I open my heart to him even more. “I was straight for weeks, Mike, and then — Is it Mike or Michael?”

“Usually Michael,” he says.

I might have guessed. There’s something prissy about this guy, uptight, not loose and relaxed. Well, anyway, let’s befriend him just the same. “I was straight a long time, Michael,” I say, “and then something happened, upset me, I fell—...”

“What was that, Mr. Pine? What upset you?”

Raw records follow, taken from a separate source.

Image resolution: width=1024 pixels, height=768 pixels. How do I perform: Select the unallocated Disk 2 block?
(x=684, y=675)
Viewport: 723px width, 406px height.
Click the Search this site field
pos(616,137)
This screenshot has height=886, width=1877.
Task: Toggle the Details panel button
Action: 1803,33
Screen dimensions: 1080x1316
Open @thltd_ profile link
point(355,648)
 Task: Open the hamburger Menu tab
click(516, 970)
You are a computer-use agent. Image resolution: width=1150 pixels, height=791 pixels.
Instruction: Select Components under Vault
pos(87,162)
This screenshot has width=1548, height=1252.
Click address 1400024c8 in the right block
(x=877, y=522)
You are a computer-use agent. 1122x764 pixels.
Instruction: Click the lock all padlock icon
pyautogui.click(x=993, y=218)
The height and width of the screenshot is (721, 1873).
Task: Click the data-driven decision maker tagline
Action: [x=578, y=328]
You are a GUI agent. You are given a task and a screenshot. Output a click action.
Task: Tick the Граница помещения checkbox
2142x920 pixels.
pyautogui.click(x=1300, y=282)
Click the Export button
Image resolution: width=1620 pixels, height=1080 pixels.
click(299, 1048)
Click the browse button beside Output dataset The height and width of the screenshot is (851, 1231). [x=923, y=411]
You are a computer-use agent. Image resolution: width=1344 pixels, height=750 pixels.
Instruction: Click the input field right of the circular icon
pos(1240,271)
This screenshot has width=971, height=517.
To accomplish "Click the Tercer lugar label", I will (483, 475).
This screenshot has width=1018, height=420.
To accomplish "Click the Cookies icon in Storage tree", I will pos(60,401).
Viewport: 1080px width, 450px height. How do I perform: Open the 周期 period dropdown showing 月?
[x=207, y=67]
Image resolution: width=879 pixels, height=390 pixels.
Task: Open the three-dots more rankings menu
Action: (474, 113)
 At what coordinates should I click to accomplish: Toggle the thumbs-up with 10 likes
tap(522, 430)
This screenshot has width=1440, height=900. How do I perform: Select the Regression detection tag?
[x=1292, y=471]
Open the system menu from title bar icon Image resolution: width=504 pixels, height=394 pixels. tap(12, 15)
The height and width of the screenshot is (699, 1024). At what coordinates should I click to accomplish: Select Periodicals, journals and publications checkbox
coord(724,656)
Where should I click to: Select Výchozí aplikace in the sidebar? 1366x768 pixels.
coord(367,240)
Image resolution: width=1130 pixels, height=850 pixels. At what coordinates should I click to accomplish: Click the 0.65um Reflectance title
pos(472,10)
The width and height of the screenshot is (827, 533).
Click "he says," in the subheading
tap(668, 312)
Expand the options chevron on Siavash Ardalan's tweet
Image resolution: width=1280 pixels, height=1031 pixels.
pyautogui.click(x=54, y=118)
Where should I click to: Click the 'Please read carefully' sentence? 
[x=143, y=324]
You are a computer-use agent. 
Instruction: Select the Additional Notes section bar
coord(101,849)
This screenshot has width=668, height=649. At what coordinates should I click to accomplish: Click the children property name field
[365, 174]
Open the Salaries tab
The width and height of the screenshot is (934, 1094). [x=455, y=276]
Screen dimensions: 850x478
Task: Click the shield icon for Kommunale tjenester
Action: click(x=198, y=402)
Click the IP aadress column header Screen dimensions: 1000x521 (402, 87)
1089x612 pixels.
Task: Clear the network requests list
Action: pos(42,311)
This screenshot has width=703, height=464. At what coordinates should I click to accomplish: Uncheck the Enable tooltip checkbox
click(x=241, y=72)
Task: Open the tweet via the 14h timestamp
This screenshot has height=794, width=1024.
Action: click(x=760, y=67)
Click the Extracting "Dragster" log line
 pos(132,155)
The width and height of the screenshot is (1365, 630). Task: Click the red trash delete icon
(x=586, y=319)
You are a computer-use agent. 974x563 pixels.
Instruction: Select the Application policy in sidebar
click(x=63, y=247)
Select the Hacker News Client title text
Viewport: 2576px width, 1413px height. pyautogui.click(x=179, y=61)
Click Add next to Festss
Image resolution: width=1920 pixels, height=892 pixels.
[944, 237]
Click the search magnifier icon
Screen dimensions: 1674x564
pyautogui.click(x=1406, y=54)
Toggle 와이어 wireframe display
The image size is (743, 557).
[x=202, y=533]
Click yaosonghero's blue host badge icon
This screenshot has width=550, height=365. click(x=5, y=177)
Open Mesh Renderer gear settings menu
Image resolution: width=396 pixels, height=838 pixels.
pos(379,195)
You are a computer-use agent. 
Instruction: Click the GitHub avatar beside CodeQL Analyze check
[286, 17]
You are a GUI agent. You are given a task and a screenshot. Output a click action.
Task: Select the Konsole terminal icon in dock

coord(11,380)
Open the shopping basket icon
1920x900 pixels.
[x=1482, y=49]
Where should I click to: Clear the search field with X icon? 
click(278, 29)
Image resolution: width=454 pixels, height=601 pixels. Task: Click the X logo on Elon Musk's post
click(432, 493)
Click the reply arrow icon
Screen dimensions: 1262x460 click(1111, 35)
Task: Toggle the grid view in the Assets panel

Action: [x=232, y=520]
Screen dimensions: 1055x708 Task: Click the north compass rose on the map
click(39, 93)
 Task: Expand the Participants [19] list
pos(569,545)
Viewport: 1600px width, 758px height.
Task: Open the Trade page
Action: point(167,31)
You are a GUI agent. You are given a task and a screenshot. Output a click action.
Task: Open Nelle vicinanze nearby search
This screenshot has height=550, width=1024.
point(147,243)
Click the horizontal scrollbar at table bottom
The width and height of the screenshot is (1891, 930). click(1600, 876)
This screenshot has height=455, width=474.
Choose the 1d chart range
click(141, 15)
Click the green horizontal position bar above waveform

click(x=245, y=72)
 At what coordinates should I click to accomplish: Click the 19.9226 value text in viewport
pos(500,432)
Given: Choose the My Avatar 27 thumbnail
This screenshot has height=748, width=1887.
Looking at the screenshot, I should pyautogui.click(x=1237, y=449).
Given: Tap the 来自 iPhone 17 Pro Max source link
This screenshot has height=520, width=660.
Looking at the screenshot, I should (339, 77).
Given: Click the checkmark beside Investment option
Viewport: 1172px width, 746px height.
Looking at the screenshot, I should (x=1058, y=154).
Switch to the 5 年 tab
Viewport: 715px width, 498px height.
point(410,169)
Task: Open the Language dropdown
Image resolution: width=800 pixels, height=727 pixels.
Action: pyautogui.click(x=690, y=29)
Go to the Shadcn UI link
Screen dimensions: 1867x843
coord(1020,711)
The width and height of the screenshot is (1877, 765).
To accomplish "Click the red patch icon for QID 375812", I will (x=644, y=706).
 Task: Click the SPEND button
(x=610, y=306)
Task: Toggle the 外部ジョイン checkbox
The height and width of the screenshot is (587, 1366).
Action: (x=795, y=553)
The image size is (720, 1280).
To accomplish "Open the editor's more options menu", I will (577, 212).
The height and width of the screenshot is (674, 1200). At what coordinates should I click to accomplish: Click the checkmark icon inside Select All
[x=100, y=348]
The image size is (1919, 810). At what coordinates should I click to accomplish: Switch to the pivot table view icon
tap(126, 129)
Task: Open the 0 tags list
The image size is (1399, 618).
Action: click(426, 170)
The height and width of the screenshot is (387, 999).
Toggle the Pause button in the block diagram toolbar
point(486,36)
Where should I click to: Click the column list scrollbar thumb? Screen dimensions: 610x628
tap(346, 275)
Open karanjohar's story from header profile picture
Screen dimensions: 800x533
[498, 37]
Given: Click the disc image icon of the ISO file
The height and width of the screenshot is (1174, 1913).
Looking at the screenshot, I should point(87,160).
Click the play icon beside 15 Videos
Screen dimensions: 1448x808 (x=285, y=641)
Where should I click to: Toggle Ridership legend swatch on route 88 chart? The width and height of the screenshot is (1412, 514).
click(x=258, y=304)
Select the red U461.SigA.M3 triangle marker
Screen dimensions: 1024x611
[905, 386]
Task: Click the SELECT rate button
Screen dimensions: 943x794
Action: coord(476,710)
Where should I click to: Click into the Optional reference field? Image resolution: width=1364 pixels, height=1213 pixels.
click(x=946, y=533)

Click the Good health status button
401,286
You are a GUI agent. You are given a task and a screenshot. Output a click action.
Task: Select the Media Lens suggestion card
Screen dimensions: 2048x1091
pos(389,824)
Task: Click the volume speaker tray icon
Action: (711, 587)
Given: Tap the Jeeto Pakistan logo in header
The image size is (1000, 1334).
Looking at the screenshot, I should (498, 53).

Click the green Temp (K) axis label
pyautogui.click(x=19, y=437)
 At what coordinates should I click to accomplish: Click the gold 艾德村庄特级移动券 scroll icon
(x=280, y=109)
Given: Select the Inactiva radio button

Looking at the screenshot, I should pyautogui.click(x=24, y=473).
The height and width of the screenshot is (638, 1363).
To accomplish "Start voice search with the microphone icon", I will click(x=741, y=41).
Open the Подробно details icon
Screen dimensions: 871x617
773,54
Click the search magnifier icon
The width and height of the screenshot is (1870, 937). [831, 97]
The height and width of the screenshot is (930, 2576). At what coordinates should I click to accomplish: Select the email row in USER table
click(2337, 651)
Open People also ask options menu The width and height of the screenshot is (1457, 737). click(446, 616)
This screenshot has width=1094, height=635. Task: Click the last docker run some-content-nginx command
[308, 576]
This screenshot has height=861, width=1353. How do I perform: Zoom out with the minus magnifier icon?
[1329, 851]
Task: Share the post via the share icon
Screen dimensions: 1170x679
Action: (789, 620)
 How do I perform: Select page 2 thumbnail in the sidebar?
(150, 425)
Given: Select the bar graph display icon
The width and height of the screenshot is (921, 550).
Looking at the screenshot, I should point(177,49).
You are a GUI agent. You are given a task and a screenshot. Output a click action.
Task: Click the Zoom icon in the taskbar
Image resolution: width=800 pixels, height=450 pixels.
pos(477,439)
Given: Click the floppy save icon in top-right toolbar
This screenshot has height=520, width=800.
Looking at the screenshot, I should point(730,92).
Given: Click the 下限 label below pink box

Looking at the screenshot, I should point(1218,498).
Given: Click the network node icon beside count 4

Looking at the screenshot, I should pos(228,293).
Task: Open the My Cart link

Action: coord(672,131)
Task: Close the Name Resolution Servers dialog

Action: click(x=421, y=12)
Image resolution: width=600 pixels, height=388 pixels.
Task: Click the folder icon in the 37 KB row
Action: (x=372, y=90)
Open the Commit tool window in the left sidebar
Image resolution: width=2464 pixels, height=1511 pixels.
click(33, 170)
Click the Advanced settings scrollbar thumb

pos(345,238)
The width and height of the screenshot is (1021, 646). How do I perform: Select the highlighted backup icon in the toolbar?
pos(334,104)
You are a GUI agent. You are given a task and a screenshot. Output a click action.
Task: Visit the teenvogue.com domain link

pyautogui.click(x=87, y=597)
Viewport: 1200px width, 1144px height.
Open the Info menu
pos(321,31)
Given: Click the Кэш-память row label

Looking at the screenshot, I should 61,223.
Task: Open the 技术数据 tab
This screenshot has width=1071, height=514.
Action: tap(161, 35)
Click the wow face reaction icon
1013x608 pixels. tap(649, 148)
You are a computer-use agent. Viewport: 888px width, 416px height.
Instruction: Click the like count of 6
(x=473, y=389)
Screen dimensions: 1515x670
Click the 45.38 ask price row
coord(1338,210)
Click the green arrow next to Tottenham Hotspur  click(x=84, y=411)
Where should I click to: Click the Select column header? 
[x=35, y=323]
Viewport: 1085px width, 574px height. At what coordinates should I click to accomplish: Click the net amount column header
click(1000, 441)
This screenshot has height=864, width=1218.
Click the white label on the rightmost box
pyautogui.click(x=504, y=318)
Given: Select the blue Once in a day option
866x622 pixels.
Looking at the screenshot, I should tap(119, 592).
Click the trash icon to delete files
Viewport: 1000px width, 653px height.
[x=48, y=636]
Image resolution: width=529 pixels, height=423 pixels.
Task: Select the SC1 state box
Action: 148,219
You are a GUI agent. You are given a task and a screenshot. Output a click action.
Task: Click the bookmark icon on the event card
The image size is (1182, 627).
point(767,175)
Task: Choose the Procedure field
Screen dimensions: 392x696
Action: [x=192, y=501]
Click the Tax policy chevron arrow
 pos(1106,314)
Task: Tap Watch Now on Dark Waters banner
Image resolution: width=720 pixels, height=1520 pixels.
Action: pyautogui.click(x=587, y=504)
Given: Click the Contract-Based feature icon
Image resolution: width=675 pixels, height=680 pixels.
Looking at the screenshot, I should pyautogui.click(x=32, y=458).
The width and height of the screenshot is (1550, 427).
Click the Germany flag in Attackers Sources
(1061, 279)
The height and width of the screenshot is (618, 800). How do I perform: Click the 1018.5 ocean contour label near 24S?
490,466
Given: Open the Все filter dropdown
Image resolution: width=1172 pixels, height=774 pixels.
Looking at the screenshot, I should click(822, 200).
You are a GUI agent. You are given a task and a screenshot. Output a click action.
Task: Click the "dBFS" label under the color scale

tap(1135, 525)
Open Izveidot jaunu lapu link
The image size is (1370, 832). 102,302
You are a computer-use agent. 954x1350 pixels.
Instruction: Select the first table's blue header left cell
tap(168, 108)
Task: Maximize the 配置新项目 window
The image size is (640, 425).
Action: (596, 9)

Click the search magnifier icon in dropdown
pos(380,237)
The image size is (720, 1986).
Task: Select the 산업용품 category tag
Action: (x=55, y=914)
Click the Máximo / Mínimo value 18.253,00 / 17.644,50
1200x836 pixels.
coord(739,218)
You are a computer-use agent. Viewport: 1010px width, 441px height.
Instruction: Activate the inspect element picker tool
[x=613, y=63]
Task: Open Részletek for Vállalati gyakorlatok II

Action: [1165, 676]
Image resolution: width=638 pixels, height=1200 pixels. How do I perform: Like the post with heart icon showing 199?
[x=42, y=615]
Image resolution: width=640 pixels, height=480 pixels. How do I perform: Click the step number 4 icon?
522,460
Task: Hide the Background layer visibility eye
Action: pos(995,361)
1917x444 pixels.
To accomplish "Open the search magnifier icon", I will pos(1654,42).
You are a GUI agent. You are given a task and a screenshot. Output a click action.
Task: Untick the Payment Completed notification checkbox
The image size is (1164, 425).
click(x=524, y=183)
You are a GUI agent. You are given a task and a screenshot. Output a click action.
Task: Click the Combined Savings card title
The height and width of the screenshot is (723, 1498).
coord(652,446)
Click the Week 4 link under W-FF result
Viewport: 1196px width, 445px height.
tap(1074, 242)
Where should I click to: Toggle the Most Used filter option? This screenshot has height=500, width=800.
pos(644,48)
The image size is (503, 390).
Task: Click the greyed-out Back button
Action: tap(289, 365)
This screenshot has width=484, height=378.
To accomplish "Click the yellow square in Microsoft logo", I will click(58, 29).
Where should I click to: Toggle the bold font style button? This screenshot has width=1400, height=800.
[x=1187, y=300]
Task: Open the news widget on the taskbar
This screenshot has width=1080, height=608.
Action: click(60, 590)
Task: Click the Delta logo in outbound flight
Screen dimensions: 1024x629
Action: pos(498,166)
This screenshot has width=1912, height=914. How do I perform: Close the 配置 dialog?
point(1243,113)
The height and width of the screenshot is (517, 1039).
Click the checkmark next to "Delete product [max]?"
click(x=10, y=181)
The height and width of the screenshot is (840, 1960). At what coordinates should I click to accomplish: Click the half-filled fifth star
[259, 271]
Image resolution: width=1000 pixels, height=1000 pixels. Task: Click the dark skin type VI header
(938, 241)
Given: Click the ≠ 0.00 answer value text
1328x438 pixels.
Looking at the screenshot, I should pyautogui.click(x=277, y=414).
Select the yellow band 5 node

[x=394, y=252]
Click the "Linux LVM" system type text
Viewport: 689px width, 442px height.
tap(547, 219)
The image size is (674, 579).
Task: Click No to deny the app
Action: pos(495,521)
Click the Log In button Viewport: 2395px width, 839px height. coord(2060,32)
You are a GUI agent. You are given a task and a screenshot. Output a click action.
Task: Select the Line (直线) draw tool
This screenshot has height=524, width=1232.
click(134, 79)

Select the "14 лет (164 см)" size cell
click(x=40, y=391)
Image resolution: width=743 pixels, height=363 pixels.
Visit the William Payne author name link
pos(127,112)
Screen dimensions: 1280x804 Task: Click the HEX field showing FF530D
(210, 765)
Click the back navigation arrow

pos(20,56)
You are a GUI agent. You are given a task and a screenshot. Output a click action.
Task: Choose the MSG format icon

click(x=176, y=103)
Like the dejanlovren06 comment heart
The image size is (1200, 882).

“Doesn’t matter, Michael,” I tell him, waving it away with a carefree hand. “That’s ancient history. That’s archives, Michael. The point is, I wasted myself. I’d been taking a taste here, a hit there, a pop somewhere else, you know what I mean? Maintaining. That’s my idea of being on the dope wagon, Michael, maintaining that nice balance, that easy lope through life.” And I wonder, am I using his name too often? Do I risk moving beyond manly camaraderie to starrish condescension? Best back off; keep on the good side of the press, that’s the name of the game. “Where were we?” I ask him. “Did I tell you about Marcia, my first wife?”

“Yes, sir,” he says.

“Pow!” I tell him, taking a poke at the air. “Right in the kisser, you know?”

“You were at the ranch,” he reminds me. “Buddy Pal had just told you the Reverend Cornbraker was a con man.”

“And child molester,” I say. “Oh, yeah. Things got kind of grim at the ranch around then. Meantime, life wasn’t so hot down at the beach, either.”